An opportunity had emerged for the couple to do what they had thirsted their whole careers for: explore a place on earth that no other human had ever seen.
"To do that, that's what makes us whole," said Jill, 36.
It had been nine months since one of the largest icebergs in history had broken off the Ross Ice Shelf in Antarctica. At 4,000 square miles the berg dubbed "Godzilla" was the size of Jamaica. It had split in two and was moving west at 8 miles per day.
The Heinerths, who own Scuba West Inc., a diving shop and training center in Hudson, had been on expeditions before. They'd explored underwater caves all over the world, from Mexico to the Cayman Islands and Wakulla Springs. Both Jill and Paul, 48, had gained international recognition for their pioneering diving work.
National Geographic magazine, the New England Aquarium and the Bermuda Underwater Exploration Institute were among the sponsors of the two-month expedition to Godzilla. It was a first-ever chance to see what lives in the belly of an iceberg. It was a chance to see how whales, seals, birds, jellyfish and other marine life are affected when icebergs break.
Icebergs create a protective environment for marine life. The current flows through the icebergs and brings nutrients to the creatures underneath. The Ice Island expedition offered a precious chance that emerges rarely for marine scientists: to explore, study and bring back images of those life forms and a part of the universe that no human eyes had ever seen before.
But there were other chances, too.
There was a chance they'd never reach Godzilla. There was a chance their 110-foot ship could get overwhelmed by the seas where 30 to 40-foot waves were considered normal. There was the chance that ice would crush their boat, or that it would get stuck in packed ice, and the crew would have to wait until the next season to get out.
High winds, rough seas
After teary goodbyes Jan. 12 at Tampa International Airport, the couple made the 36-hour journey to Wellington, New Zealand, via Chicago, Los Angeles and Auckland, New Zealand. In Wellington, they boarded the Braveheart, the 110-foot vessel that would be their home for the next few months. From there they sailed to Lyttleton, the same place where Sir Ernest Shackleton had embarked on his ill-fated quest to the South Pole, nearly a century before. The 12-day journey to Antarctica was ushered in by a storm full of 70-mph winds and the discovery that e-mail and cell phones the crew was planning to rely on wouldn't work. The ship's 18-person crew would have to traverse the Southern Ocean, some of the world's roughest seas -- latitudes known to seafarers as the "furious 50s" and the "screaming 60s" -- with only a single-band radio for a lifeline. Halfway to Antarctica, gusts sent the Braveheart into 50-degree rolls -- and Paul into the cabin seasick for days at a time.

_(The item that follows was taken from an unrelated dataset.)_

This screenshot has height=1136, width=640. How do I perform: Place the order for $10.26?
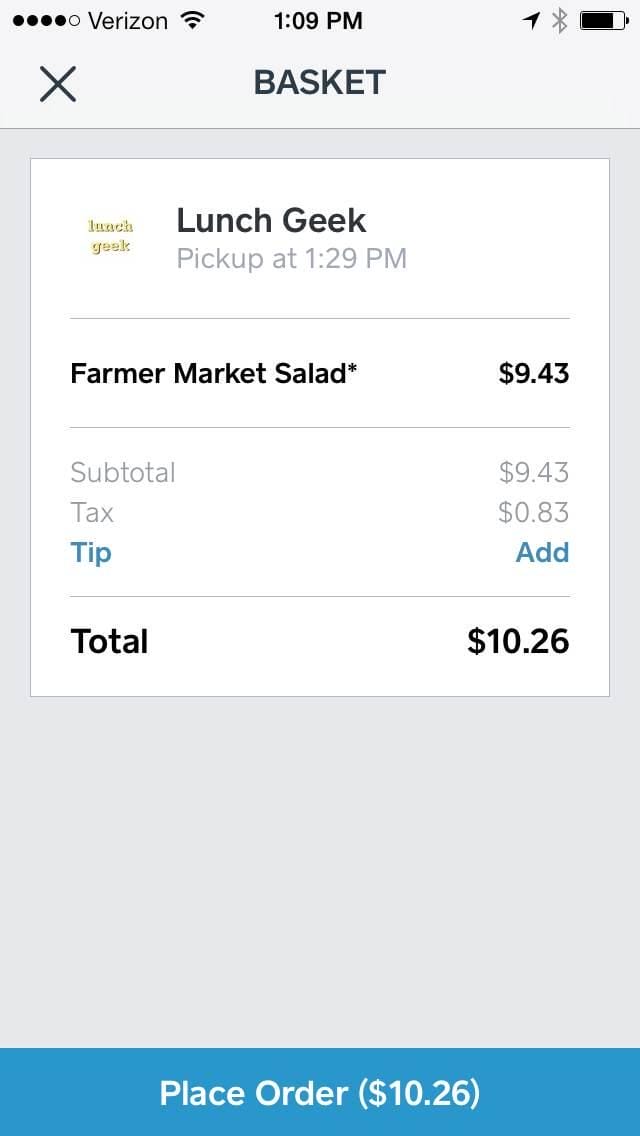[x=320, y=1093]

By the end of January, the crew had pulled up to an iceberg and were ready to start diving to gather film and data. They used state-of-the-art diving technology called rebreathers that allowed divers to move quietly through the waters without creating bubbles that might frighten away marine life. It also allowed them to stay at unrestricted depths for 12 hours at a time. Traditional air tanks only give divers 30 to 45 minutes under water on average at 60-foot depths.

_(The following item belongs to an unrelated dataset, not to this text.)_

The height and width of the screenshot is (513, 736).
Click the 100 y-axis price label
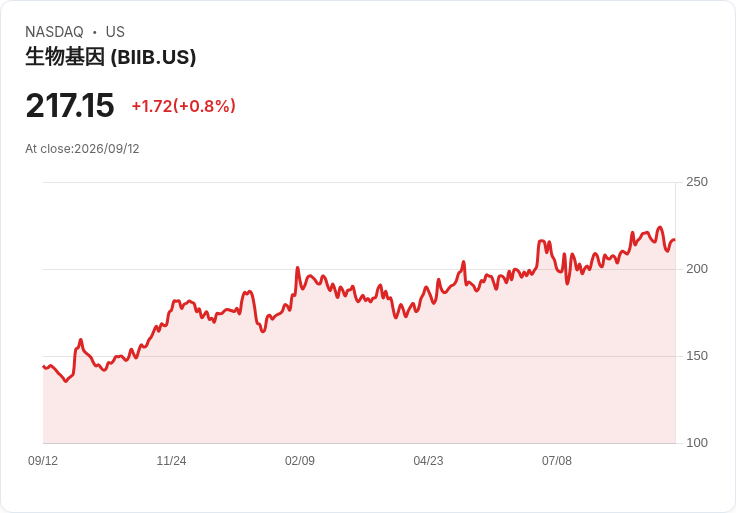(x=697, y=443)
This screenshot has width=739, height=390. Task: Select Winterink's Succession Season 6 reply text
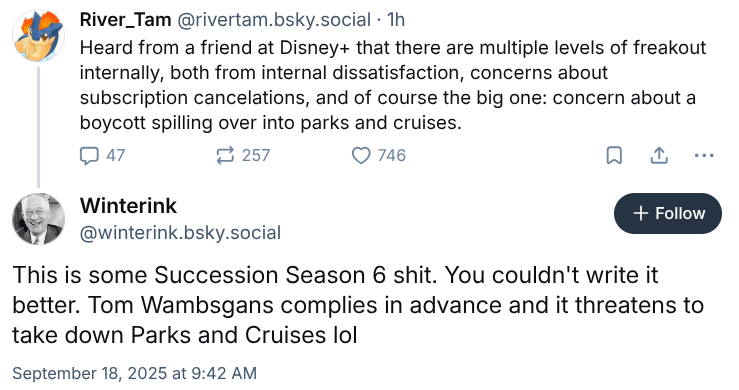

The divers aboard the Braveheart were down for two to three hours at a time. And by the time the crew loaded up cinema lights, cameras and backup equipment, they were plunging into the 28-degree water with 300 pounds of equipment on each of their backs, so much that they had to be hoisted back on to the boat on platforms. They wore "dry suits" to weather the cold.
That was all to be expected. They were prepared and they were equipped.
But they weren't prepared for what they found living inside of water pockets in the icebergs. Starfish, crabs, feather-dusters and a variety of other strange-looking bugs filled the icebergs with yellows, oranges and reds. The divers found transparent ice fish, which have a natural antifreeze for blood, burrowing themselves in thumb-sized holes in the icebergs.
They also found sheer iceberg walls that dropped straight down into the blueness and had the dimpled texture of a golf ball. "I had visions of what the icebergs might be like," Jill said. "But I didn't expect to see such beautiful things."
But the packed ice kept the Braveheart moving slowly through the frozen seas, sometimes at 1 to 2 miles per day. The ice conditions were so thick that the vessel never made it to Godzilla. A successful helicopter filming was launched from the boat, and some of the crew members gathered data and film footage for publication and research.
Even better, the Braveheart made it back to the mainland, safe and sound.
The Heinerths returned to Florida on March 16, disappointed somewhat that they didn't make it to Godzilla, but grateful for what they found living in other icebergs.
"What we found out there, it could keep scientists busy for years," Jill said.
The fruits of the Braveheart expedition will be featured in an upcoming issue of National Geographic, a film on the A&E network and in a short IMAX feature for the New England Aquarium.